(1.) This revision petition is filed against the order of the Senior Civil Judge, Adoni in E.P. No.20 of 2000 in O.S. No.60 of 1995 dated 20-12-2001.
(2.) The revision petitioner brought a house property and a landed property of the judgment debtor for sale through the above execution petition. The judgment debtor pleaded that they are the lands assigned to him by the Government, therefore, they cannot be brought to sale under Court auction. The Execution Court while going through the xerox copies of the assignment deeds observed that the judgment-debtor has not filed the original assignment orders to verify whether the land was assigned to him subject to the condition of non-alienability.

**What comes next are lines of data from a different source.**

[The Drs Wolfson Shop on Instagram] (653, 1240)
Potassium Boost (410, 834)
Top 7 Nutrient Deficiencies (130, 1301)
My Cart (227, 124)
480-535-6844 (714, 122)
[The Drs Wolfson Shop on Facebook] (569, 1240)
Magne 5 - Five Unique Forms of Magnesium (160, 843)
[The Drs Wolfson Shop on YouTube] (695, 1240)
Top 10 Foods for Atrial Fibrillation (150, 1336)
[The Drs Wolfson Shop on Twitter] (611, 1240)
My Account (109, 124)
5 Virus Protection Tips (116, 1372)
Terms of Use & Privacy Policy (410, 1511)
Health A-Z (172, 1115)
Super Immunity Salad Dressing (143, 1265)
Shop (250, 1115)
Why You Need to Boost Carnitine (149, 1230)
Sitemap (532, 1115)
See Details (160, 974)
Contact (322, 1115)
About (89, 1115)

The Court while further observing that those questions of fact have to be proved by evidence including the plea of the judgment- debtor that he is a small farmer and the debt stood discharged and regarding the correctness of the decree-holder's claim etc, posted the matter for enquiry on 2-1-2002. The revision petitioner being aggrieved by the order of the lower Court preferred this revision petition contending that the lower Court ought not to have passed the said order and should have conducted the auction for the sale of the property.
(3.) The learned Counsel for the revision petitioner submitted that even if it is considered that properties which are proposed to be brought to sale are the lands assigned by the Government, unless there is a clause that the property is inalienable and not transferable permanently, there cannot be any bar for bringing those properties in Court auction sale. The learned Counsel for the revision petitioner relied on a judgment of the Single Judge of this Court in Rambagh Satyanarayana v. Joint Collector, R.R. District, Hyderabad, 2000 (2) ALD 433, wherein this Court while considering the scope of Section 2(1) of the Andhra Pradesh Assigned Lands (Prohibition of Transfers) Act, 1977 (for short 'the Act') held that when there is no condition imposed in the order of assignment prohibiting transfer of land, the land is not assigned land, and therefore, the subsequent transfer is not invalid. The learned Single Judge laid stress for the presence of a condition that the assigned land is not transferable. There is another judgment of this Court rendered by another Single Judge in Vaka Punnamma v. Yadavali Jurala Narasimham, 2001 (1) ALD 306, wherein this Court while considering the scope of Section 4 of the Act held that simply because ten years elapsed from the date of assignment of a land to the judgment debtor, it cannot be said that he acquired a saleable interest in the land, therefore, the land cannot be sold in execution of a decree.